Reader data remains a weak link for many newsstands; Flipboard adds Twitter sign-in
Getting readers to share their personal information proves harder in an app than online, where the reader can learn more about the publication, identify the publisher and editorial staff
The last few weeks have seen a steady flow of publishers saying they are either moving away from digital newsstands owned by third parties to a reliance on the web for their digital publications. A few others have said they will stick with the Apple and Google newsstands, but have lost hope that they can drive the kind of sales they had once hoped.
Ultimately, the numbers tell the tale: sales are down. How badly? That may become apparent with the next round of publisher’s statements. But there is another reason these publishers say the systems set up by the big tech companies have failed them: reader data.
All newsstand apps ask the reader if they want to share their user information with the publisher, but the mechanism is so badly thought out – or maybe it isn’t, if the real intention is to discourage readers from sharing. Because of this, a few creative publishers and developers have experimented with new ways to get readers to share their information. But for most digital device owners, the last thing they want to do is reveal more than they have to.
But online, when given an opportunity to gain access to a digital edition by registering many will sign up. The presence of a functioning website, one with the publisher’s own contact information visible, is all that a reader needs to feel assured that they can share a small amount of information with the publisher.

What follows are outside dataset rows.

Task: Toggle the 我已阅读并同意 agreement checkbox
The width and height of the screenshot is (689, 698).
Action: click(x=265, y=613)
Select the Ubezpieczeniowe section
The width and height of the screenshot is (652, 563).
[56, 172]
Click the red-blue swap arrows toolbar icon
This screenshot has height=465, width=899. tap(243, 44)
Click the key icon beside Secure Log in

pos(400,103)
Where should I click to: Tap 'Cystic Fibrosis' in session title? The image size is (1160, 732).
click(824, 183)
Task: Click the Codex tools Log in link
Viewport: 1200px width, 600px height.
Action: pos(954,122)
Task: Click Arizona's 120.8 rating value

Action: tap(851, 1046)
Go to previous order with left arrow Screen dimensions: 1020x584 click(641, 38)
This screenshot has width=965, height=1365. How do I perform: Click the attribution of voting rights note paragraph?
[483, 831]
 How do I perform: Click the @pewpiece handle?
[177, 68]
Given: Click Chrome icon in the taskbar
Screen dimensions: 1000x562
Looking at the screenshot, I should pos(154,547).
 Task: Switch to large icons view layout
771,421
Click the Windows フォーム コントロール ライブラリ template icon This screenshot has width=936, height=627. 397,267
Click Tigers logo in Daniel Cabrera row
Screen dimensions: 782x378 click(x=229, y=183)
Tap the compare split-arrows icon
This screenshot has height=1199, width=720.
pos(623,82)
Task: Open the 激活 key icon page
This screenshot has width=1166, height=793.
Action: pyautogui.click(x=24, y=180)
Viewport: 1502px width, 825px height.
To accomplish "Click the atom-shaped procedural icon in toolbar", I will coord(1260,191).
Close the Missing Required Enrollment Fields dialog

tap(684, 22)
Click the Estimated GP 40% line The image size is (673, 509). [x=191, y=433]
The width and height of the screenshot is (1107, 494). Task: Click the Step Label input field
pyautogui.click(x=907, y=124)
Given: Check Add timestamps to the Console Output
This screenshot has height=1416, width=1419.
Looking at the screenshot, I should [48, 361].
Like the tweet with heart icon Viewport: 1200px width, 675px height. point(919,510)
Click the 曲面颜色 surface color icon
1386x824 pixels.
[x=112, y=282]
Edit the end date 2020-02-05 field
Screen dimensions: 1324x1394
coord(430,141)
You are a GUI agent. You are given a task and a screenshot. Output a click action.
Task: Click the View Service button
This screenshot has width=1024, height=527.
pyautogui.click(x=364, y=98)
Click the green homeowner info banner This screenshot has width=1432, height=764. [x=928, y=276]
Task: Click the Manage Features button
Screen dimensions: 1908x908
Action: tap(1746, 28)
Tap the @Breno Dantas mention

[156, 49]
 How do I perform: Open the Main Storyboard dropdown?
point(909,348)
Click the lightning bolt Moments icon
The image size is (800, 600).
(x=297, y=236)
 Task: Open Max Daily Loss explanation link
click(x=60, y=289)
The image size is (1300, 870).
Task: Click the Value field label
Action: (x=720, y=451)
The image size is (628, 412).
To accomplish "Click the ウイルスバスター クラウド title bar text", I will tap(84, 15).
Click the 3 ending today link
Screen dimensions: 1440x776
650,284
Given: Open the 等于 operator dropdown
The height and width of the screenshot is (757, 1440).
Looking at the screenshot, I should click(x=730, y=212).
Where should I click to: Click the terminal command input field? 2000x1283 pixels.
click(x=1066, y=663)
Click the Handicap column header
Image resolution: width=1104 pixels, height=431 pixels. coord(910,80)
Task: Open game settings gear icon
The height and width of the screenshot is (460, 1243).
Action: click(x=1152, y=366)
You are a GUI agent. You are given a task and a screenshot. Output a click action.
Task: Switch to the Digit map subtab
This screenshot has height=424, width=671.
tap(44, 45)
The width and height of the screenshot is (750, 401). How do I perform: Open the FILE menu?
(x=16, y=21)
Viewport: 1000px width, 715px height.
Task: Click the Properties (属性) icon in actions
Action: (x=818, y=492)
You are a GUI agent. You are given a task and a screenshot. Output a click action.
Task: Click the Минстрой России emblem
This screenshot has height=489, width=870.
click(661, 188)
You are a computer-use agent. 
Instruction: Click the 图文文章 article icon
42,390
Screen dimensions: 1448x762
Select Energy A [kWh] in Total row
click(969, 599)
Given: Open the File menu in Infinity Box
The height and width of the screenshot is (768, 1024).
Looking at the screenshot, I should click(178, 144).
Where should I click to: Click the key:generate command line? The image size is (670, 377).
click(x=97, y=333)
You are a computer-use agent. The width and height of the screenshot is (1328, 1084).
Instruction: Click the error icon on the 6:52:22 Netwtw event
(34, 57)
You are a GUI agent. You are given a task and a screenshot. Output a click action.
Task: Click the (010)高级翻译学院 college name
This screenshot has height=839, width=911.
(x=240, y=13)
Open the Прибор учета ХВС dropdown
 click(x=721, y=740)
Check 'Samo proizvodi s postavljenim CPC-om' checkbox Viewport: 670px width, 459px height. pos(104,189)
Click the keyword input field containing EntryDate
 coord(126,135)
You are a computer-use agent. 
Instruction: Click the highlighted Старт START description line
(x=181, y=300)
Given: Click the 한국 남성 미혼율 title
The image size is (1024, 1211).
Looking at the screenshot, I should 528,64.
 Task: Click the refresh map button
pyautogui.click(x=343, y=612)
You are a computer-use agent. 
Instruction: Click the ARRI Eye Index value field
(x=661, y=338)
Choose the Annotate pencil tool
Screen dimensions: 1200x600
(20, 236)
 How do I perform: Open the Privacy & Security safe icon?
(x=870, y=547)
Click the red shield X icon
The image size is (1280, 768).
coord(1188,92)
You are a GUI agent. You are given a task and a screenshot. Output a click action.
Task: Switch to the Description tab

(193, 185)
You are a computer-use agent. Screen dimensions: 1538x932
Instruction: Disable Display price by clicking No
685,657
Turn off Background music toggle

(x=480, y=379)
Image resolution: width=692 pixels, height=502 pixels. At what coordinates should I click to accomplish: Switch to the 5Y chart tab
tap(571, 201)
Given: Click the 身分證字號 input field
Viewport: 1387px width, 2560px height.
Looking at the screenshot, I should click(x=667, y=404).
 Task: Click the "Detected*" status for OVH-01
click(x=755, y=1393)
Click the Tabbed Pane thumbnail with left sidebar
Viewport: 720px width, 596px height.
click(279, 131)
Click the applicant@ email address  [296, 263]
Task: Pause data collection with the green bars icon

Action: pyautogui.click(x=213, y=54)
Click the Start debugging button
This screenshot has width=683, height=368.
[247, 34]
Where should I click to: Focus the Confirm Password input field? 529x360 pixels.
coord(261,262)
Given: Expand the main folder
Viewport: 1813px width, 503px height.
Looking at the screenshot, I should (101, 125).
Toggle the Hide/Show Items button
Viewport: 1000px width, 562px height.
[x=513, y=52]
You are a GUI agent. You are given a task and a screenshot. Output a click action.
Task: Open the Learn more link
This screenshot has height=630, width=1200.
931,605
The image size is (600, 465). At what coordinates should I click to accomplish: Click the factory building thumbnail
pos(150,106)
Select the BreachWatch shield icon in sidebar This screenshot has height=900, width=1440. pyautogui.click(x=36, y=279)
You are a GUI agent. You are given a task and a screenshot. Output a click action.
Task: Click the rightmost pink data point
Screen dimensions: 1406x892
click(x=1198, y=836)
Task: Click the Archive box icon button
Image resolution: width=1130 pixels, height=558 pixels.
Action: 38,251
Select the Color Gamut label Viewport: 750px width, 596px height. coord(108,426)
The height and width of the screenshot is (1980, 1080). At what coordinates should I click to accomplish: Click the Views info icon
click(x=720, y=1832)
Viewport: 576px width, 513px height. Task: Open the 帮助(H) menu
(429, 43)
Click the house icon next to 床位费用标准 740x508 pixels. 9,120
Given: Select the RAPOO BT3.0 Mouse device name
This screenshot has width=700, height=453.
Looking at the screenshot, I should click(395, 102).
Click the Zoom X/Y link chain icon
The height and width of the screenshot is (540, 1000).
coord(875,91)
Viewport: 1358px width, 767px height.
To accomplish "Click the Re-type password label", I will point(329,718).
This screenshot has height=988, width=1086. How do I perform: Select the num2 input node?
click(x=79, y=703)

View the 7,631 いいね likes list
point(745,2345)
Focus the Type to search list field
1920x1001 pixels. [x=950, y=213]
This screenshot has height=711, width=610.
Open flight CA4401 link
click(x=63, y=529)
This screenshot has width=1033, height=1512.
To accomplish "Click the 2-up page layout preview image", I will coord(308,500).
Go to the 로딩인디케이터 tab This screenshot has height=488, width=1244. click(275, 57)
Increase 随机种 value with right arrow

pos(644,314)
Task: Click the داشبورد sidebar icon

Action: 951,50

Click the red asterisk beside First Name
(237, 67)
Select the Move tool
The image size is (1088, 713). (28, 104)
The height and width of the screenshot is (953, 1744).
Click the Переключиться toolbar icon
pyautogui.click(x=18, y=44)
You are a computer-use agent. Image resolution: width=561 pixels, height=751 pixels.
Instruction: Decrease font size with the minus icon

TNM will continue to explore this topic – the migration of digital publishers from an Apple Newsstand-first approach, to a web-first approach – as 2015 plays out. If 2014 was all about the decline and fall of the Newsstand, 2015 may be about the creation of new alternatives for web publishers.
But one thought crossed my mind when discussing this trend with a vendor yesterday: if a digital publishing platform can not develop, and quickly, a way for a publisher to sell their digital editions online, outside of the app stores, they will be left in the dust. The migration of digital editions from newsstands to the web may be fast as the rise of Android, and one with far more consequences for publishers than the rise of that platform proved to be.
Flipboard, which has had a very popular app inside the Apple App Store and Goggle Play, launched an online version of the “personal magazine” product just a few weeks ago. Now they have updated their app again to add the ability to create an account using the reader’s Twitter account as the sign-in mechanism.
The move by Flipboard is not unusual, many apps allow the reader to sign-in or share content using social media accounts like Facebook, Twitter or LinkedIn, but the question is whether they are simply done for convenience, or whether the publisher is truly using this shared information for marketing and promotional purposes (you can be sure Flipboard will).
Larger publishers have the infrastructure needed to do effective marketing to readers. But smaller and self-publishers will need help from their digital publishing vendors to gather and use this kind of reader information.
Many B2Bs are still reliant on telemarketing services to drive reader renewals – an expensive part of their circulation budgets, and one that readers increasingly do not appreciate. (I still receive calls from many trade magazines that I used to compete against trying to get me to renew magazines five to ten years after I stopped reading them to count ad pages.)
Other apps updated today: Philips Diction recorder updated their app for iOS 8.1.3 compliance. I have been told to expect interesting changes in the app this summer. Also updated was Inkling’s iOS app to fix some bugs.